In the meantime, we have to do something, and XBLinJS can't even take advantage of the CSS solution. On the upside, providing more than one solution doesn't bother me, and it is easy to create more, if you are willing to use browser-specific capabilities. (One favorite technology that at the moment is not cross-browser available, but would work well, is XPath.)

The best solution, if possible, is just to directly create Widgets from a Javascript fragment somewhere. It opens the door to truly dynamic, metadata-driven interfaces. However... most people don't think of Javascript in the way necessary to make this really pay off, and it can be inconvenient for various reasons.

widgets.js ships with a function named ReplaceWidgetTags, intended to be called from an onload handler in the document. It will walk the document DOM's tree, and every <widget> element it finds will be replaced with a widget of the type specified by the widgetType attribute. If the tag has an attribute "name", the resulting widget will be saved as WidgetGlobals.replacedWithWidget[name]. The remaining attributes on the tag will be passed as the attributes of the widget. So, for example, a tag in an HTML document like this:

<widget widgetType="LabelWidget" value="Hello!" name="label1">

will result in the equivalent of this call:

new LabelWidget({value: "Hello!", name: "label1"})

which will create a label widget and place it in the document, along with making the LabelWidget object available as WidgetGlobals.replacedWithWidget["label1"].

(See commentary in the advanced usage page about WidgetGlobals if you want to use XBLinJS in a multi-frame environment.)

The <widget> tags can be used recursively in Mozilla (IE support is planned for 0.6); when a Widget is created to replace a <widget> tag, all the child elements of tag will be called as a parameter to the newly-created Widget's .appendChild tag, except for trivial text nodes containing nothing but whitespace. Other widget tags in that sequence will be converted to widgets first. So, for instance,

<widget widgetType="Widget" name="root">hello! <widget widgetType="LabelWidget" > </widget></widget>

will be converted to a Widget, which after construction will recieve two .appendChild calls, one for a text node containing "hello! ", and one for a newly-constructed Label widget. The LabelWidget will never recieve an .appendChild call, because the internal text is trivial whitespace.

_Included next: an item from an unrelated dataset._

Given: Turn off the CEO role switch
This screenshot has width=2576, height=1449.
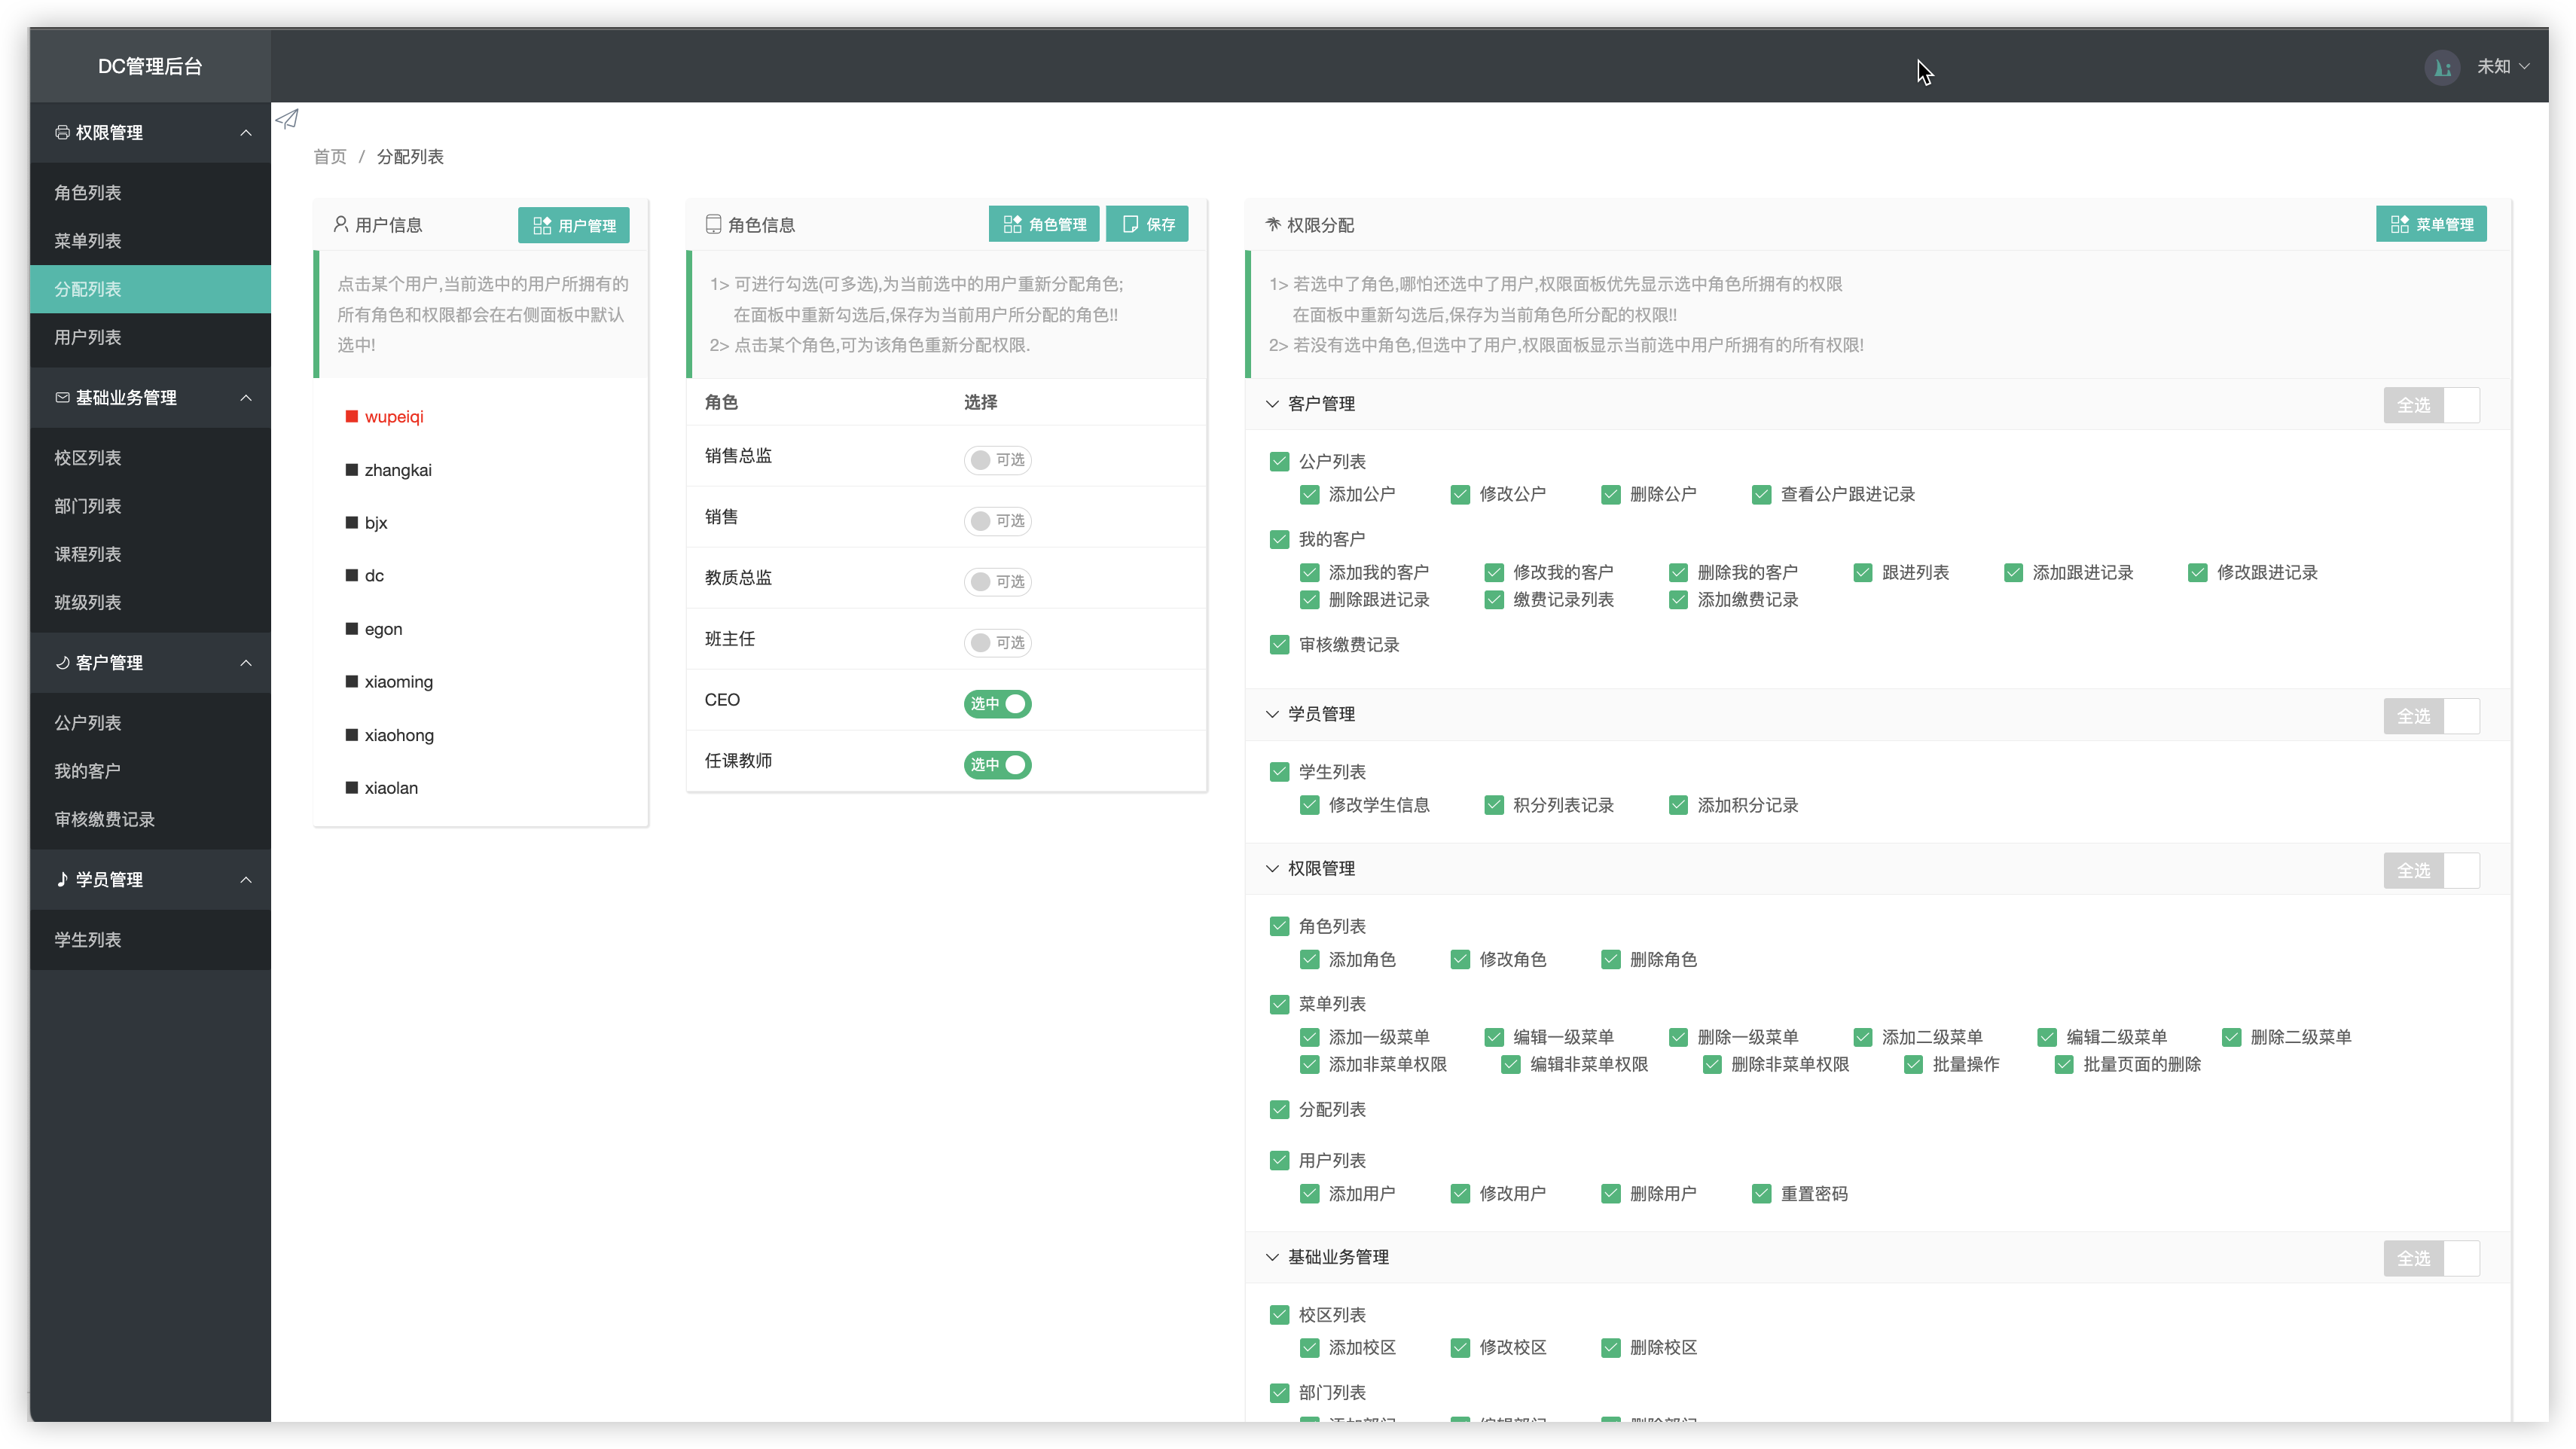Looking at the screenshot, I should coord(997,704).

Note: In order for this to work correctly, you must close the widget tag with a full </widget>, unless you can guarantee the text will only be used in a full XML environment. By default, HTML browsers will assume each widget is a child of the previous one otherwise, which will mess things up.

Note: Some browsers lose the capitalization of the attribute names (for example Mozilla flattens everything to lowercase), so attribute names on the tags will all be lowercased, and any attributes you want to be able to use on a tag must also be all lowercase.

There isn't a wrong way to add the widgets, just ways that may not work in some browsers. If you are willing to do something browser-specific, a more efficient or powerful method may be available to you. Please consider sharing it with the project. You may wish to use the function replaceElementWithWidget(element), which takes an Element node from the DOM tree and replaces it with a widget as documented above. (Unless you're doing something really XML-based and weird, though, ReplaceWidgetTags is likely to be nearly optimal.)

appendTo

.appendTo(parent)

Appends the widget to the parent, which can be a DOM node or a Widget.